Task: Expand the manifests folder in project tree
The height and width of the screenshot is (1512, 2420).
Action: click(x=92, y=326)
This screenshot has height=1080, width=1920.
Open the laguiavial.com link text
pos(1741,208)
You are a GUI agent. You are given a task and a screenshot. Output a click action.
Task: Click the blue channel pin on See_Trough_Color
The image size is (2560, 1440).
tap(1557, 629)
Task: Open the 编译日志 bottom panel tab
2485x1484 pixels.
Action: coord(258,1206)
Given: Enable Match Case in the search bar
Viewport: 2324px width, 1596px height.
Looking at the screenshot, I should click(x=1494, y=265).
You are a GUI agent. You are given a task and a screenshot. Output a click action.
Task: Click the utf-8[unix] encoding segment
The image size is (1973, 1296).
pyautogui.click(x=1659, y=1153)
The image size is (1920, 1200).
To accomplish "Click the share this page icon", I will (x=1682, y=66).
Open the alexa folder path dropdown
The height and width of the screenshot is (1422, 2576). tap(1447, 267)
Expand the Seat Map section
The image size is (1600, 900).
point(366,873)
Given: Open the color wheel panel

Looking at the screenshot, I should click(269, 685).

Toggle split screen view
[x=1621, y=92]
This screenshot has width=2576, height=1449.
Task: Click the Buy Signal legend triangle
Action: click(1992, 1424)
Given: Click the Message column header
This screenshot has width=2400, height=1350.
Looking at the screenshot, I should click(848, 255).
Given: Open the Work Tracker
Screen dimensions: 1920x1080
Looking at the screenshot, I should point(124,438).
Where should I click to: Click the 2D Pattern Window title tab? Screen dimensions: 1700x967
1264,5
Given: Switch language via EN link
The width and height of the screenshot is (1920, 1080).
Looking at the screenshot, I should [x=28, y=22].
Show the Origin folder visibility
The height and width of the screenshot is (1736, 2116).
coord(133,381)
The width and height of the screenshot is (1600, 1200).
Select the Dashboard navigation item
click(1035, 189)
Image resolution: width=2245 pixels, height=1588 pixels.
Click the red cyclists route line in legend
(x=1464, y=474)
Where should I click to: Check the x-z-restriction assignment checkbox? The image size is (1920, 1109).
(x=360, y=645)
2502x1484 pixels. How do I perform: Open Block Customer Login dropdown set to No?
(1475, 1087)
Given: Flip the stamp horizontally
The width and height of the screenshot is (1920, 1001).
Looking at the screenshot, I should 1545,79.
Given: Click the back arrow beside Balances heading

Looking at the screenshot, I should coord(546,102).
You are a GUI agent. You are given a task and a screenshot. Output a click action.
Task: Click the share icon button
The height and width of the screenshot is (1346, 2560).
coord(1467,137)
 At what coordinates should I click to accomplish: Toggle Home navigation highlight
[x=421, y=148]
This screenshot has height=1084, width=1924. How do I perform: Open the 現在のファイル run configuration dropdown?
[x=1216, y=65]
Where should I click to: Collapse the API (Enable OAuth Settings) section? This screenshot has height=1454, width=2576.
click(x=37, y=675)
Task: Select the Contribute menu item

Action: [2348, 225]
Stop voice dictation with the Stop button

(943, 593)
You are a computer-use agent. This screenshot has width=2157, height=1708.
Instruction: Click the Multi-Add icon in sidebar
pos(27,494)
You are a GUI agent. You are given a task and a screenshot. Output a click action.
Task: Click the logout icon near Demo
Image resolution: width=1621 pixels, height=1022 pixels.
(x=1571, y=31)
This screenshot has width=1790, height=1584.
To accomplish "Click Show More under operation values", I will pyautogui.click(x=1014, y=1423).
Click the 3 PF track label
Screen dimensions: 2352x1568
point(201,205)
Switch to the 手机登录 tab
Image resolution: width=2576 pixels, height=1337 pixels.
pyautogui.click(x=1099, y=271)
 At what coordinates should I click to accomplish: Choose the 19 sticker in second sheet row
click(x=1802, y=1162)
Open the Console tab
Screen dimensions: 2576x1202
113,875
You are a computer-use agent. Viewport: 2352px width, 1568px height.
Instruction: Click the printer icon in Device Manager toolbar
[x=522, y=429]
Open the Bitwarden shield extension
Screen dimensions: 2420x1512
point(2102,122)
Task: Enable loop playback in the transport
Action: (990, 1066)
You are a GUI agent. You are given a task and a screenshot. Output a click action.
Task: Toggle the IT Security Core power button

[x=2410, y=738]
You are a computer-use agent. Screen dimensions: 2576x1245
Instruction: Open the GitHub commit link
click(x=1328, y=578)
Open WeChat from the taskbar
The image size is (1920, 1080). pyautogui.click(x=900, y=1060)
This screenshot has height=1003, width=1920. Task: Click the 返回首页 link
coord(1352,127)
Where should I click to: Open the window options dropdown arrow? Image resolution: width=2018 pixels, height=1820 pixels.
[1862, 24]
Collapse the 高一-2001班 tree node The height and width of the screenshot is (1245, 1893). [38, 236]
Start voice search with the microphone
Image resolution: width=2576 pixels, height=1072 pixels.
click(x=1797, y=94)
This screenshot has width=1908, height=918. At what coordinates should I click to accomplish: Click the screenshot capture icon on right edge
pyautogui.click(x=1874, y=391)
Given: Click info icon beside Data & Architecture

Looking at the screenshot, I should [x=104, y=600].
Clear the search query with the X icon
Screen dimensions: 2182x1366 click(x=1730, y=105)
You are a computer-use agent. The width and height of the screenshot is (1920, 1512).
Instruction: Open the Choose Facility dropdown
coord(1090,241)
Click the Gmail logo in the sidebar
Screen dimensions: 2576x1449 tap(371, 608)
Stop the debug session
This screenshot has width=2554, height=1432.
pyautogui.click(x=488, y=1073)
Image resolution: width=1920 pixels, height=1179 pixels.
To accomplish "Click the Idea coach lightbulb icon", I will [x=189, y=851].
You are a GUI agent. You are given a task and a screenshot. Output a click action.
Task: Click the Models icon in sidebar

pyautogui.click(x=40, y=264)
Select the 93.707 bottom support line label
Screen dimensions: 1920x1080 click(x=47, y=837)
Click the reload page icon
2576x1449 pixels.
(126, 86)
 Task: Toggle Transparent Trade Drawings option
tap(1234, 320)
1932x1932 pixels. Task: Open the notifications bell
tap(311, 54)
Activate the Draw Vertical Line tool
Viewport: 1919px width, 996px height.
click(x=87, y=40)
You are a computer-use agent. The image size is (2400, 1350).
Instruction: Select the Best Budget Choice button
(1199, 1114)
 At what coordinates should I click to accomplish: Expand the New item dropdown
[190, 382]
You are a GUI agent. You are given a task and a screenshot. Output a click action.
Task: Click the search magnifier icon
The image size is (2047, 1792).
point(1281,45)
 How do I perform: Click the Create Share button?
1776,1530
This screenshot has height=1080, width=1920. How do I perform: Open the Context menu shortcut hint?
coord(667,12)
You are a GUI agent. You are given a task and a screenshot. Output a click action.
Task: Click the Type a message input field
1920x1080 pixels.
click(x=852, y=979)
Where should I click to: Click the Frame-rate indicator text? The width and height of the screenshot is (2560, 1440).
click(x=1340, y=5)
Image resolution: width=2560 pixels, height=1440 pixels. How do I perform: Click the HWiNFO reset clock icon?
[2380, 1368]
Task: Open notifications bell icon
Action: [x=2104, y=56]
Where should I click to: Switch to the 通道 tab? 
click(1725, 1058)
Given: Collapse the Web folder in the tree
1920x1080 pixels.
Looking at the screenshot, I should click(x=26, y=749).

▶ Your objective
Filter the records for the string "computer" and copy every line that holds it.

▶ Solved exercise
You are a computer-use agent. This screenshot has width=2157, height=1708.
You are a computer-use agent. Viewport: 2352px width, 1568px height.
You are a computer-use agent. Screen dimensions: 2576x1245
You are a computer-use agent. The width and height of the screenshot is (1920, 1512).
You are a computer-use agent. The image size is (2400, 1350).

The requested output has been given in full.